◆ TASKS AND EXERCISES ◆
[1] Name every organization mentioned in the article on the 2022 Social Security cost-of-living adjustment.
[2] Pick up the article on the 2022 Social Security cost-of-living adjustment after its final sentence and keep writing it.

◆ EXTRACTED TEXT ◆
Update Shows Social Security Benefits Could Increase 6.2% in 2022
The Social Security annual COLA (cost-of-living adjustment) for 2022 could be the highest in almost four decades, according to the Senior Citizens League.
Aug. 12 2021, Published 11:55 a.m. ET
The Social Security annual COLA (cost-of-living adjustment) for 2022 could be the highest in almost four decades, according to the Senior Citizens League. The League estimates the COLA to be 6.2 percent next year.
The nonpartisan senior group based its estimate on July CPI (consumer price index) data released by the Bureau of Labor Statistics.
Inflation and rising consumer costs are the main factors that impact the COLA. The Social Security Administration adjusts the annual benefit every October based on what’s happening in July, August, and September with the CPI-W (Consumer Price Index for Urban Wage Earners and Clerical Workers).
For July, the CPI-W increased 6.0 percent over the last 12 months, according to the Bureau of Labor Statistics report.

Data excerpts:
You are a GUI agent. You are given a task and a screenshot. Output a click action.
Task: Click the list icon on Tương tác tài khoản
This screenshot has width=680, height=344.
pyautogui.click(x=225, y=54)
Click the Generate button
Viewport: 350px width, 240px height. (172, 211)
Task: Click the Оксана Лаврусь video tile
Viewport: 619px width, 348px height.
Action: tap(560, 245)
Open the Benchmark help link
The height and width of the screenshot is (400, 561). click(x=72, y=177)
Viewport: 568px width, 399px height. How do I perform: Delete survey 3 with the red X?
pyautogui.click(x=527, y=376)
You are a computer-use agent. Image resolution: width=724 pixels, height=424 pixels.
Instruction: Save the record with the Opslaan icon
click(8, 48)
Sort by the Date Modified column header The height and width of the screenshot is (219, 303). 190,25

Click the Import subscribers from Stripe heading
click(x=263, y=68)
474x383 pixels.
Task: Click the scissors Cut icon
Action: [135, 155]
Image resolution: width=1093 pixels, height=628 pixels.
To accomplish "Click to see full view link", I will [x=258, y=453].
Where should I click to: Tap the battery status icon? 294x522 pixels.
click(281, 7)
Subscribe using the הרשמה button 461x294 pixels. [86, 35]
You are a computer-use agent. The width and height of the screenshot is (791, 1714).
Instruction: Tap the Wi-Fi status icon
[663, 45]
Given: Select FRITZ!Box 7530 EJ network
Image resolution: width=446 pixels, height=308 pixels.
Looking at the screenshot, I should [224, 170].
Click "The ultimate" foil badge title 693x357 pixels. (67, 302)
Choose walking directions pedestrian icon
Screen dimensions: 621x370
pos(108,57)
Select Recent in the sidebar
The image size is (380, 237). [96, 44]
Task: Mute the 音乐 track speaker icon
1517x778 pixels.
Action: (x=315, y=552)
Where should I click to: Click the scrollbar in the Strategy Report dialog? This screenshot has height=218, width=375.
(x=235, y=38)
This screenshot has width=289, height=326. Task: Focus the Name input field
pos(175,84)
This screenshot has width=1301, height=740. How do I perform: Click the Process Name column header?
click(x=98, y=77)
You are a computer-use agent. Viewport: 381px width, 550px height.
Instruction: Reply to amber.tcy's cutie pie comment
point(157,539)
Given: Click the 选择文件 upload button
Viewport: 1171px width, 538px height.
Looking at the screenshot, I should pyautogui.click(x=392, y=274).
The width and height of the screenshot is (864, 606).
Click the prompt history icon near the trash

◆ OUTPUTS FOR THE TASKS ◆
[1]
Senior Citizens League
Bureau of Labor Statistics
Social Security Administration

[2]
“The estimate is significant because the COLA is based on the average of the July, August and September CPI data,” said Mary Johnson, a Social Security policy analyst for The Senior Citizens League. “With one-third of the data needed to calculate the COLA already in, it increasingly appears that the COLA for 2022 will be the highest-paid since 1983 when it was 7.4 percent.”
The Social Security adjustment for 2021 was the lowest in history.
For 2021, the COLA was 1.3 percent, which is one of the lowest adjustments ever paid. It was based on the CPI-W estimated inflation of 1.4 percent in 2020.
The average benefit paid this year was about $20, which was hardly enough for seniors to pay for goods and services when prices for everything from pork chops to gasoline started to climb in March as the economy started to show signs of recovery from the COVID-19 pandemic.
About 86 percent of Social Security recipients saw their expenses increase by more than 1.3 percent, according to the Senior Citizens League. In a survey of what financial actions seniors took during the pandemic, 34 percent spent their emergency savings, 20 percent made changes to their retirement savings investments, and 19 percent visited a food pantry or applied for SNAP (Supplemental Nutrition Assistance Program) benefits.
“When the prices on the goods and services that retirees depend on go through the roof, their Social Security benefits don’t buy as much, and that causes enormous financial stress for all retirees," Johnson said.
Johnson estimates that the buying power of Social Security benefits has decreased by 30 percent since 2000.
Senior Citizens League wants benefit adjustments based on the CPI-E.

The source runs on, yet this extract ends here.